Del Caso David Sánchez a la Realidad de Ejea de los Caballeros
Hoy, 14 de julio de 2026, ha salido la sentencia contra David Sánchez, hermanísimo del presidente del Gobierno, condenado por colocarse a dedo en un claro caso de enchufismo. Mientras unos consideran la pena de nueve años de inhabilitación demasiado dura, otros la ven justa. Pero más allá del debate sobre la proporcionalidad, el verdadero problema radica en los efectos perversos de esta práctica endémica en España.
Yo quiero poner mi énfasis, no en la chapuza de su contratación, que evidentemente es. Mi pensamiento se va para aquellas personas que se presentaron a esa plaza, puede que tuvieran mucha necesidad, quizás pusieron todos sus esfuerzos en ella, en el mundo de la música el trabajo no abunda, no he escuchado ni visto por escrito esta reflexión ¿ha pensado alguien en esos chicos y chicas que se presentaron a la plaza? ¿Nadie tiene en cuenta el sufrir de esos otros concursantes? Nadie siente ni un mínimo atisbo de lastima o empatía por ellos.
El enchufismo no es solo un favor a un familiar o afín.

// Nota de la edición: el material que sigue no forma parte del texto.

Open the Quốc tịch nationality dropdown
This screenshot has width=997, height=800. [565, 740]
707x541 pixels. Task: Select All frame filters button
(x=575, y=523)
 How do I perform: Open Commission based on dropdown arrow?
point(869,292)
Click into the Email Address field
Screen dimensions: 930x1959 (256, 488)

Es una enfermedad que corroe la meritocracia, destroza la igualdad de oportunidades y genera un profundo desánimo social. En el caso de David Sánchez, otras personas se presentarían a esa plaza pública con ilusión, preparando oposiciones o procesos selectivos con mimo, invirtiendo tiempo, dinero y esfuerzo. Su esperanza se evaporó al comprobar que el puesto parecía diseñado a medida. Esa frustración no es anecdótica: es el pan de cada día para miles de familias.

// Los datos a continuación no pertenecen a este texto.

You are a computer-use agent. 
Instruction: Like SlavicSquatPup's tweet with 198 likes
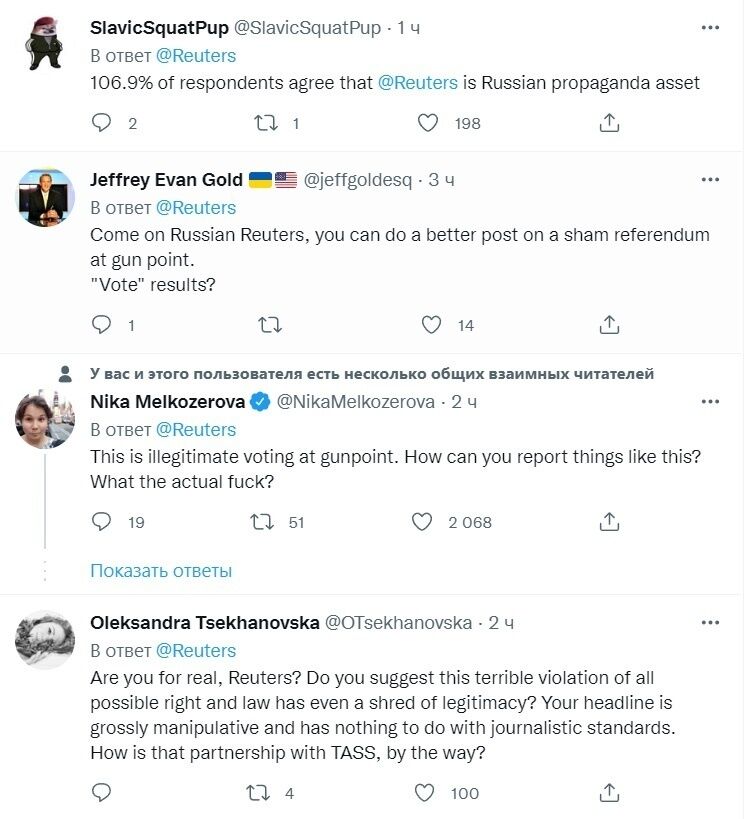tap(428, 123)
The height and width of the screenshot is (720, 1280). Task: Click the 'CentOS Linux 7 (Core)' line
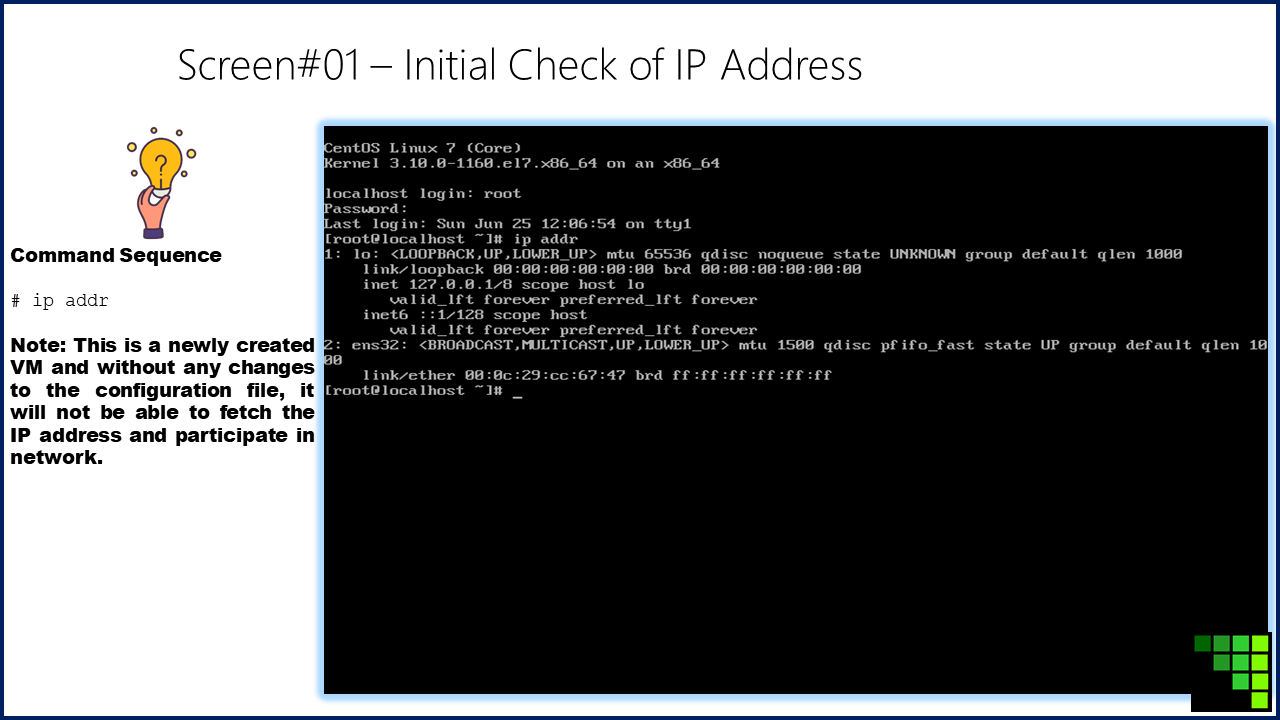tap(423, 148)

Como Ejea de los Caballeros. Más de 35 años gobernada por el PSOE, este municipio ilustra la cronificación del problema. Es recurrente y conocido que prácticamente todas las ofertas de empleo dependientes del Ayuntamiento, puestos en Aquagraria, puestos en el ayuntamiento, en Sofejea, en Residencia Elvira Otal, trabajos en la ciudad deportiva, en contratos temporales, plazas fijas o colaboraciones, hasta los puestos de socorrista o entrar a la escuela taller esta contaminado, nada se escapa a su control, si tus afinidades políticas son contrarias por tu pensamiento o por tu familia, «date por jodido«, que no se enteren, estas fuera ipso facto. Los puestos se orientan sistemáticamente hacia personas cercanas al partido, dejando fuera a quienes no forman parte del “régimen” local.

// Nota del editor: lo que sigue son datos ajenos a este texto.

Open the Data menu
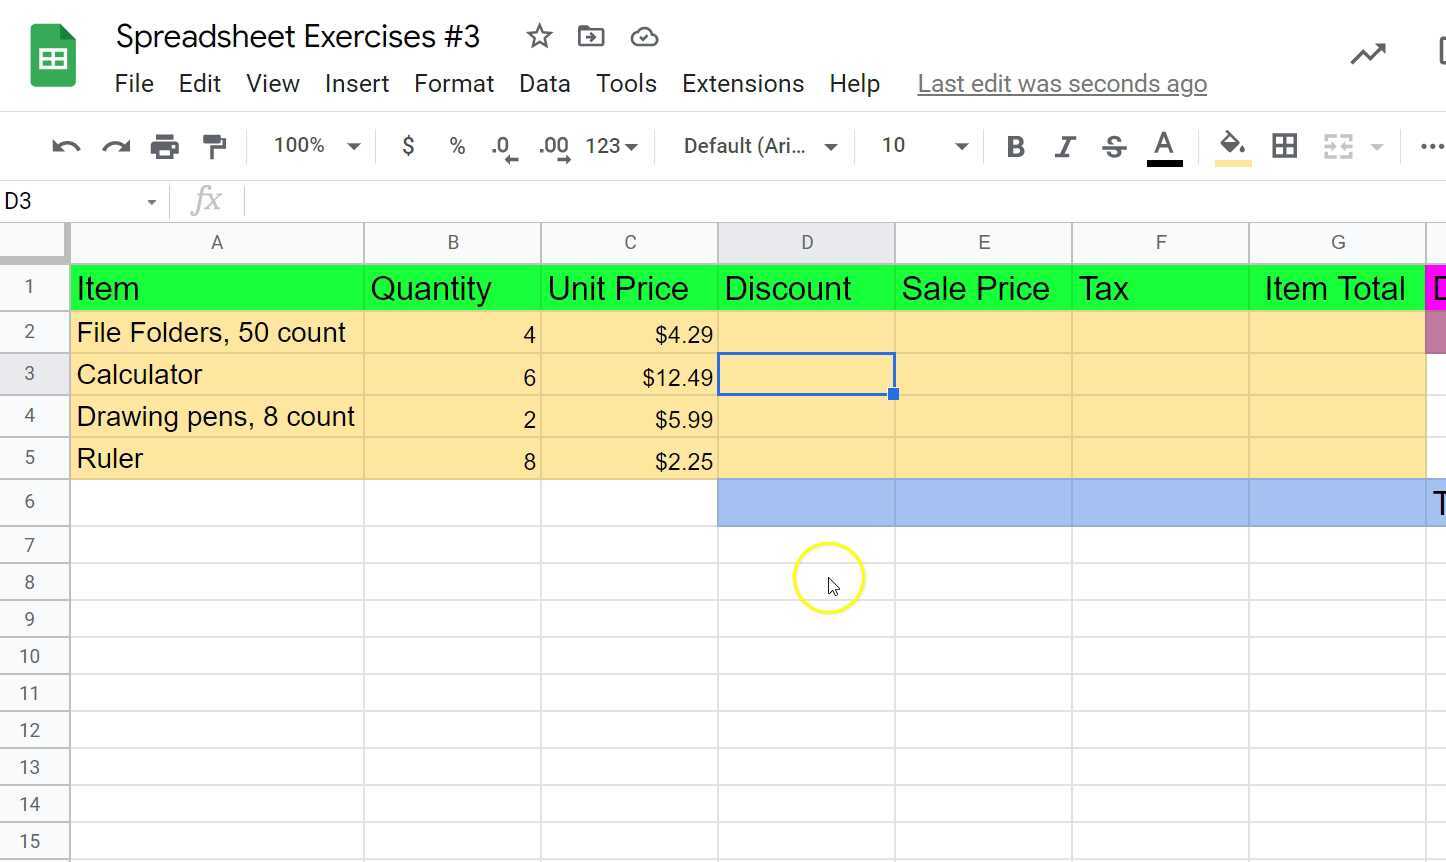 coord(544,84)
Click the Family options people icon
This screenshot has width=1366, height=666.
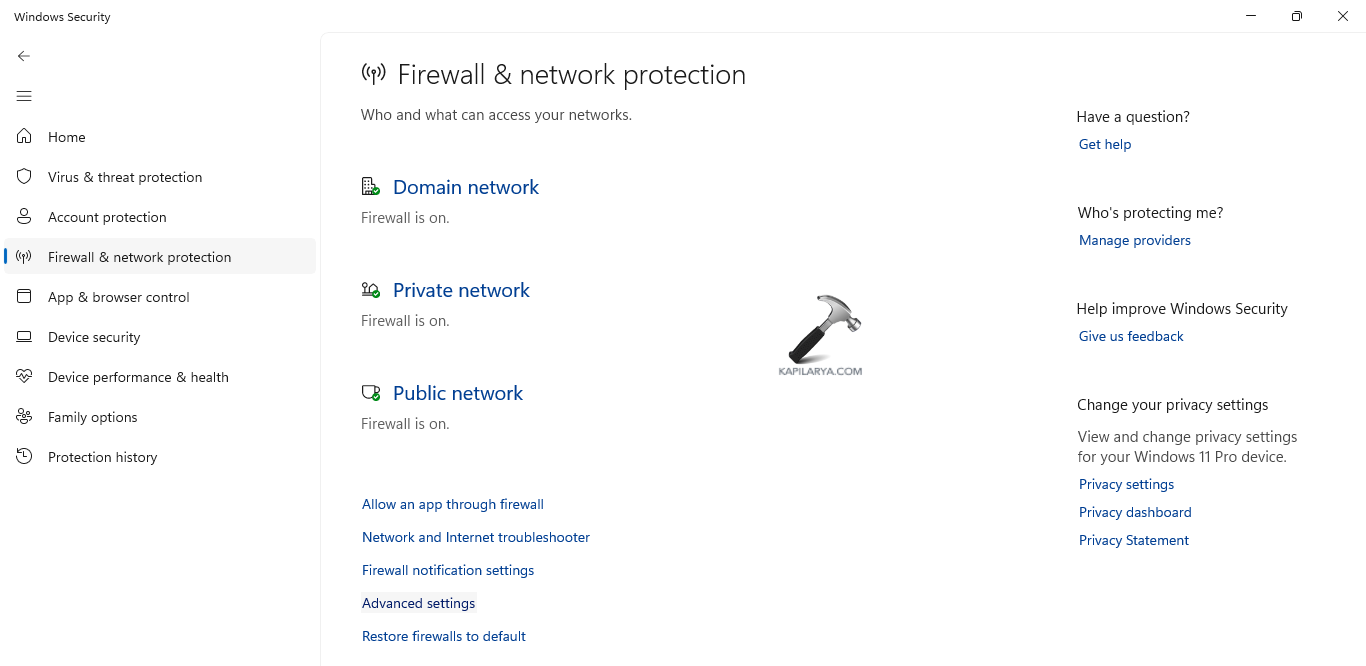[25, 417]
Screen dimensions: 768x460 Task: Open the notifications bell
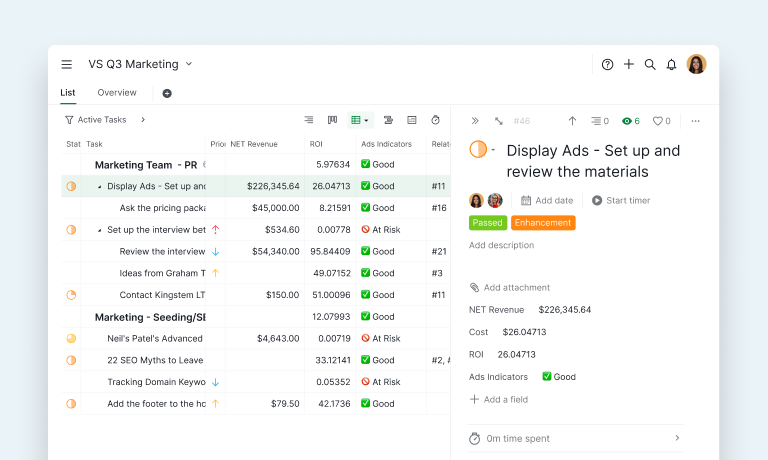click(672, 64)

Imagina a un joven de Ejea de los Caballeros que, tras años de formación, se presenta a una plaza municipal del pueblo. Estudia, se sacrifica y compite con honradez. Solo para descubrir, una y otra vez, que el seleccionado es la cuñada y el cuñado de la concejala, la mujer del alcalde, el marido del alcaldesa, o el militante del partido o el amigo del amigo, ¿Qué mas da?. Esa persona no solo pierde una oportunidad laboral: pierde fe en el sistema. Su familia ve cómo el esfuerzo se diluye frente al amiguismo. Se genera resentimiento, emigración de talento y una sociedad estancada donde el mérito importa menos que el carnet.
«Realmente es desesperante»
Los efectos perversos son devastadores. Desincentiva la preparación, fomenta la corrupción y perpetúa desigualdades. Mientras las élites o sea ellos colocan a los suyos, las familias normales vemos coartados nuestros derechos más básicos. Nadie parece alzar la voz con fuerza por esas personas anónimas cuya ilusión se va “al garete” una y otra vez.
España en general y Ejea en particular necesitan de una regeneración democrática absoluta. Transparencia total en los procesos selectivos, auditorías independientes y sanciones ejemplares. Porque cada plaza robada no solo beneficia a uno: empobrece a toda una sociedad. El caso David Sánchez no es aislado; es el espejo de lo que ocurre en Ejea de los Caballeros y en cientos de municipios. Es hora de poner el foco en las víctimas silenciosas del enchufismo.
Ah, a ti no te preocupa y te parece normal porque no lo has sufrido, deja pasar el tiempo, tarde o temprano toca a todos la injusticia.